WHAT YOU HAVE TO DO: Transcribe the listing below word for word.

RECORDS PROVIDED section start

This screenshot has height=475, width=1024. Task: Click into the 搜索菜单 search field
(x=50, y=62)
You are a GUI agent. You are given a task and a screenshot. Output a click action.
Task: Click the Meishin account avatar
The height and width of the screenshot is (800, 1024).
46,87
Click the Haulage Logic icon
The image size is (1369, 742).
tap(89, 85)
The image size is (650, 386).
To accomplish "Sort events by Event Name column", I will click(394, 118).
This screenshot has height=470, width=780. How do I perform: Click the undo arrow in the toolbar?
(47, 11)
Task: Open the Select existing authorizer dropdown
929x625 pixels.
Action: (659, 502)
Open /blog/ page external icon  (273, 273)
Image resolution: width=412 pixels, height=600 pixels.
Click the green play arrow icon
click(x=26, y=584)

RECORDS PROVIDED section end

WRITTEN REPLY:
This screenshot has height=475, width=1024. Task: Click into the 搜索菜单 search field
(x=50, y=62)
You are a GUI agent. You are given a task and a screenshot. Output a click action.
Task: Click the Meishin account avatar
The height and width of the screenshot is (800, 1024).
46,87
Click the Haulage Logic icon
The image size is (1369, 742).
tap(89, 85)
The image size is (650, 386).
To accomplish "Sort events by Event Name column", I will click(394, 118).
This screenshot has height=470, width=780. How do I perform: Click the undo arrow in the toolbar?
(47, 11)
Task: Open the Select existing authorizer dropdown
929x625 pixels.
Action: (659, 502)
Open /blog/ page external icon  (273, 273)
Image resolution: width=412 pixels, height=600 pixels.
Click the green play arrow icon
click(x=26, y=584)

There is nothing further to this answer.